§ Work to complete:
1/ In the ESG returns code excerpt, what color is assigned to the line labeled 'Unprepared Companies'?
2/ Continue the ESG returns code excerpt from where it stops.

§ Text segment:
GREEN = returns[['VWS DC Equity', 'FSLR US Equity', "AMRC US Equity"]].sum(axis=1) 
TRANSITIONAL = returns[['ENI IM Equity', 'TTE FP Equity', "EQNR NO Equity", "NEE US Equity"]].sum(axis=1) 
BROWN = returns[['CVX US Equity', 'XOM US Equity', "SHEL LN Equity"]].sum(axis=1) 

cum_GREEN_ret = 100 * (1 + GREEN).cumprod()
cum_TRANSITIONAL_ret = 100 * (1 + TRANSITIONAL).cumprod()
cum_BROWN_ret = 100 * (1 + BROWN).cumprod()


plt.figure(figsize=(12, 6)) 
plt.plot(cum_GREEN_ret, label='Aligned Companies', color='green') 
plt.plot(cum_TRANSITIONAL_ret, label='Developing Companies', color='gray') 
plt.plot(cum_BROWN_ret, label='Unprepared Companies', color='brown') 
plt.grid(axis='both', linestyle='-', alpha=0.6) 
plt.legend(title="Company", loc='center left', bbox_to_anchor=(1.02, 0.5), ncol=1, frameon=False) 
plt.title("Cumulative Returns by ESG Category Equally weighted", fontsize=16)

Text(0.5, 1.0, 'Cumulative Returns by ESG Category Equally weighted')

Just to get a final look at how these companies performed in the market this chart, this is a market cap weighted return chart where each daily return is multiplied by their market share among companies of the same climate readiness. The formula ends up being: w_{i,j}=\frac{m_{i,j}}{∑_{k∈j} m_{k,j}}

where i is the individual asset and j is the transition readiness and k means all assets i that belong to group j. With this, it is easy to see that although the climate-aligned companies collectively did not outperform the other two groups for most of the year, and in fact experienced a big drawdown for half of the year, they picked up pace and are now clear above the rest.

Show code
import ptitprince as pt
melted = returns.melt(var_name="Asset", value_name="Return")

plt.figure(figsize=(14, 6))


pt.half_violinplot(
    x="Asset",
    y="Return",
    data=melted,
    palette="tab10",
    bw=.2,
    cut=0.,
    scale="area",
    inner=None,
    orient="v"
)

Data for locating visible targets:
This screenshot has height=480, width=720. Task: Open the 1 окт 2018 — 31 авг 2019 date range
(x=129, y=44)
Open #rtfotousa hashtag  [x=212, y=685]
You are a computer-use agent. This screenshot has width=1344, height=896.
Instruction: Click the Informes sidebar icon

§ The results:
1/ Brown.

2/
sns.boxplot(
    data=melted,
    x="Asset",
    y="Return",
    width=0.2,
    palette="tab10",
    showcaps=True,
    flierprops = dict(marker='o', markerfacecolor='black', markersize=2, linestyle='none')
    # showfliers=False
)


# 1. Horizontal Line at y=0 (Zero Return)
plt.axhline(
    y=0, 
    color='black', 
    linestyle='--', 
    linewidth=0.8, 
    alpha=0.7,
    label='Zero Return' # Adding a label is good practice
)

# 2. Vertical Lines to separate Assets/Boxplots
for i in range(9): # 10 - 1
    plt.axvline(
        x=i + 0.5, # Place the line exactly between asset i and asset i+1
        color='gray', 
        linestyle='-', 
        linewidth=0.5, 
        alpha=0.5
    )


plt.title("Violin + Boxplot of Asset Returns")
plt.xticks(rotation=45)
plt.tight_layout()
plt.show()

This violin and boxplots show the distribution of the companies’ returns and demonstrate that Firms such as First Solar, Vestas and Ameresco indicate a more spread distribution, showing higher risks, while TotalEnergies and Eni indicate more stable returns.

Correlation Analysis

Show code
corr_matrix = returns.corr(method = 'pearson')
plt.figure(figsize=(10, 8))
sns.heatmap(corr_matrix, annot=True, cmap='coolwarm', fmt=".2f", annot_kws={"size": 10})
plt.title("Correlation Matrix of Returns")
plt.tight_layout()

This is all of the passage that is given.